The story of Istanbul’s hanged bread fits into a wider picture of other countries’ voluntary social projects aimed at feeding the less well off.

‘Food banks’ in Europe and the United States acquire donated food, much of which would otherwise be wasted, from farms, manufacturers, distributors, retail stores and consumers, making them available to those in need through a network of community agencies. 

Inequality Watch, the first independent information network for inequality in Europe says that 16.4 % of the continent’s 800 million people lived below the poverty threshold. 

Even Europe’s largest economy – Germany – is not immune from the effects of a persistent global financial crisis. According to the German food bank charity Die Tafeln, 906 food banks existed in Germany, a number which has risen annually since 1990.

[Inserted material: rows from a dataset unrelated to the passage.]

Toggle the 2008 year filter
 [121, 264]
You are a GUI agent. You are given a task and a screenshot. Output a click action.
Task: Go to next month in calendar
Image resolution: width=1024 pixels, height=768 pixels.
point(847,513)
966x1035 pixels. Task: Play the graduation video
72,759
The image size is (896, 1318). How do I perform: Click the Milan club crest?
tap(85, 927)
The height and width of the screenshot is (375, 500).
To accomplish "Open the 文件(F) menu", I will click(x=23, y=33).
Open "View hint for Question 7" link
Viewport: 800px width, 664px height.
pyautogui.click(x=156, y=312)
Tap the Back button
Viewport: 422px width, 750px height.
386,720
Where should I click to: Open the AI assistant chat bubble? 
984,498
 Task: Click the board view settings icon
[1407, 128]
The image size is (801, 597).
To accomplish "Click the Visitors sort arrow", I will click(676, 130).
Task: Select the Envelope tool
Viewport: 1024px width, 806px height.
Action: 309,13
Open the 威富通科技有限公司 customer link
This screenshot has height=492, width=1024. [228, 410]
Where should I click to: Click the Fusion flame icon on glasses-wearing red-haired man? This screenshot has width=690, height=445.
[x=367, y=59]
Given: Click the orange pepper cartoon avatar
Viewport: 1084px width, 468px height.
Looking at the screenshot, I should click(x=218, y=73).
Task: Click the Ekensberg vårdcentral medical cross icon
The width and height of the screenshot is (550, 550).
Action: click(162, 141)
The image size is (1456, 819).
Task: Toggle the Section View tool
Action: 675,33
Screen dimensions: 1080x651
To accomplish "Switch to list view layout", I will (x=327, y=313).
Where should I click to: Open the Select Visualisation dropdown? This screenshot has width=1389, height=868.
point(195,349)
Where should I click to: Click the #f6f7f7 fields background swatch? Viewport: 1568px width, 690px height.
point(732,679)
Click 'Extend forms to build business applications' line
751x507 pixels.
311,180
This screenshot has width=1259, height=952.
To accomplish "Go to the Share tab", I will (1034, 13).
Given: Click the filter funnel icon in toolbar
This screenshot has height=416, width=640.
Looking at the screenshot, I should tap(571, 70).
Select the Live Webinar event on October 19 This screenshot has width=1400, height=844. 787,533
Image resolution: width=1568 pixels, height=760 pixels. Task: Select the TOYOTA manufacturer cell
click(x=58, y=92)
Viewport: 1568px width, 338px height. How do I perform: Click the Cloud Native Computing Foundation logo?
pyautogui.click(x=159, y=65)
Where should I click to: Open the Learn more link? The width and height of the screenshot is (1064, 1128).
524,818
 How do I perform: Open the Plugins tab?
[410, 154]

A similar picture emerges in the United Kingdom – home of the mythical Robin Hood – where a leading charity has reported that 1 in 5 people – 13 million – live below the official poverty line. According to Oxfam this means 13 million people fit the official definition of being poor.

Trussell Trust, the largest food bank provider in the UK, states that over 420 food banks are helping feed those struggling to make ends meet. A recent story from the BBC has reported a 'shocking' increase in demand on established banks which have seen a 51% rise in clients.

It is hard to know what England’s most direct pro-poor campaigner would have made of Istanbul’s hanged bread but with the World Bank's poverty department aiming to end the extreme poverty by 2030 it could be argued that for some Turks at least, charity begins at home.